[What you should do] Write back, word for word, the lines from the one containing "Click the 9 فبراير 2015 timestamp" to the end of the listing below. Include nothing else, and no pictures.
□ □ □
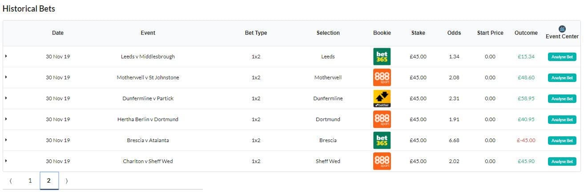Expand the Hertha Berlin v Dortmund row
The image size is (584, 192).
6,119
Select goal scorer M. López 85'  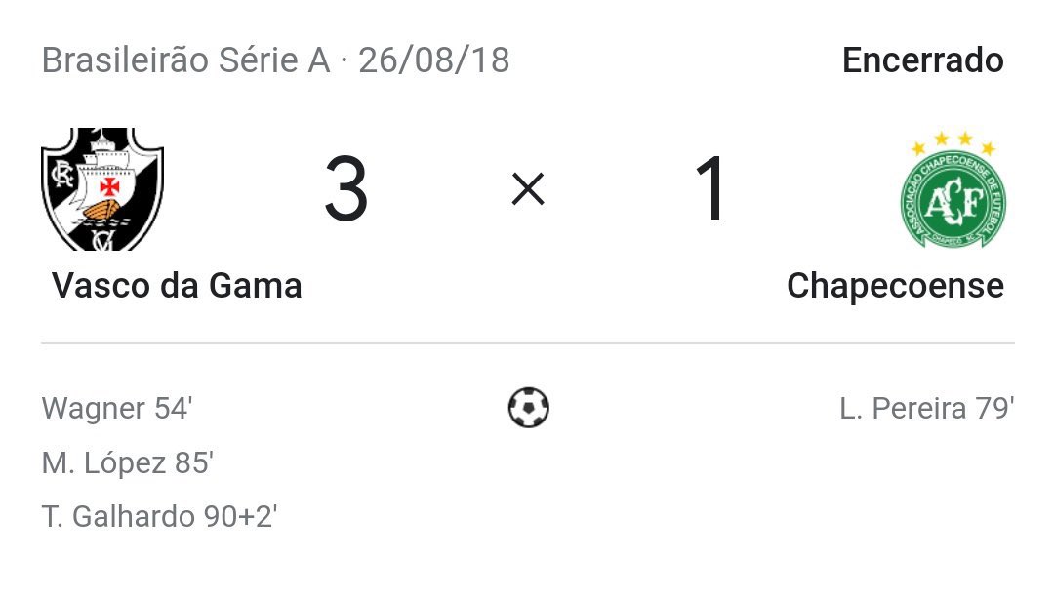tap(127, 462)
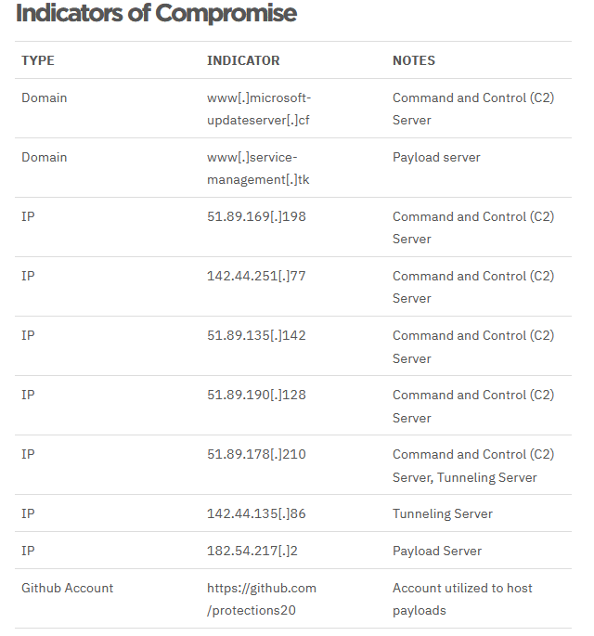Click the www[.]microsoft-updateserver[.]cf domain indicator
The height and width of the screenshot is (636, 594).
pos(259,109)
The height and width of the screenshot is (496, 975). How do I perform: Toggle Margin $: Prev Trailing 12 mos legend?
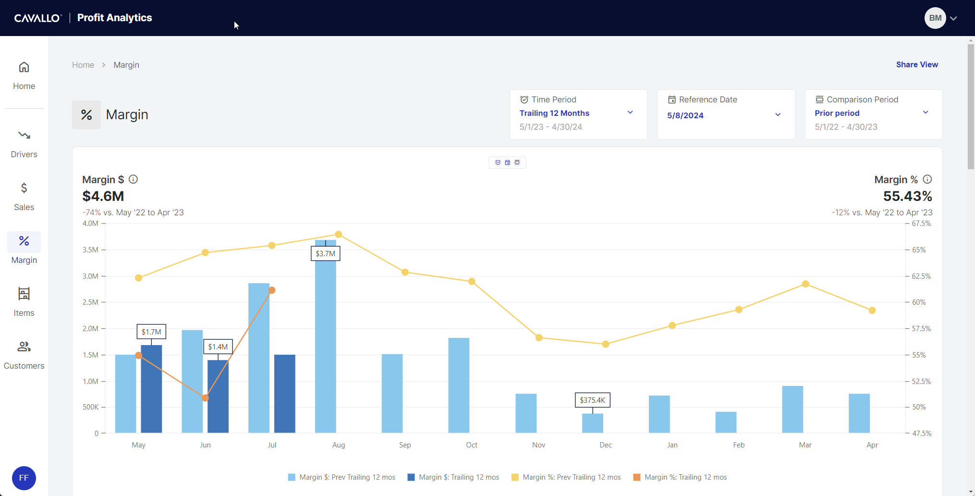pyautogui.click(x=342, y=477)
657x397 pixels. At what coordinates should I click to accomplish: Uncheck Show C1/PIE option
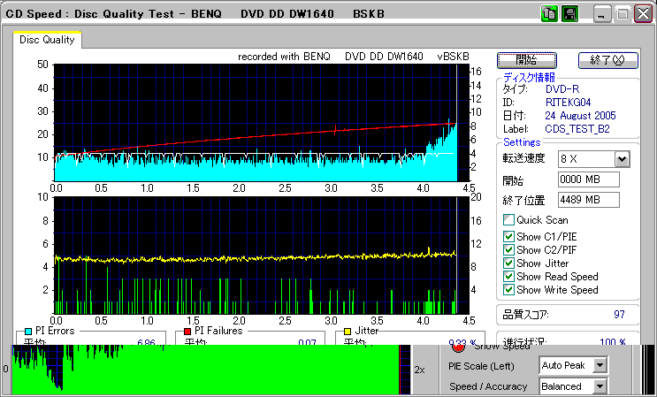tap(508, 236)
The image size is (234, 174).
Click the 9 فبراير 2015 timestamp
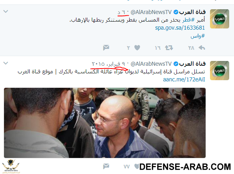coord(108,64)
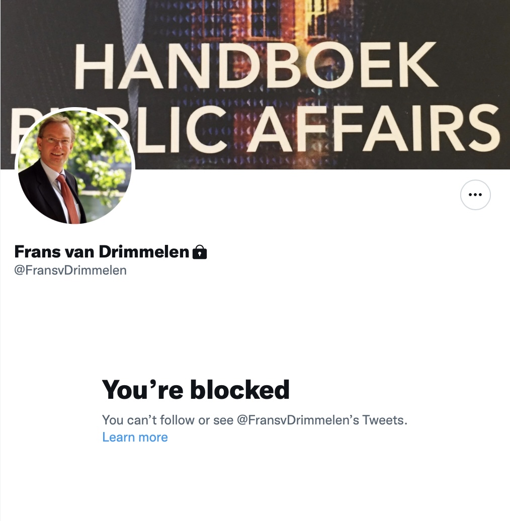View the Handboek Public Affairs header image
Screen dimensions: 510x521
[255, 84]
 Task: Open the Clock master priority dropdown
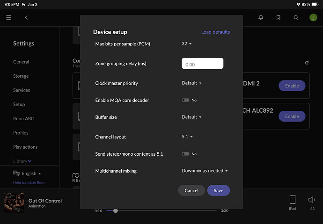pos(191,83)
□ □ □
[Answer to this problem]
Click the 9 فبراير 2015 timestamp
coord(108,64)
View the Handboek Public Affairs header image
Screen dimensions: 510x521
[255, 84]
 Task: Open the Clock master priority dropdown
pos(191,83)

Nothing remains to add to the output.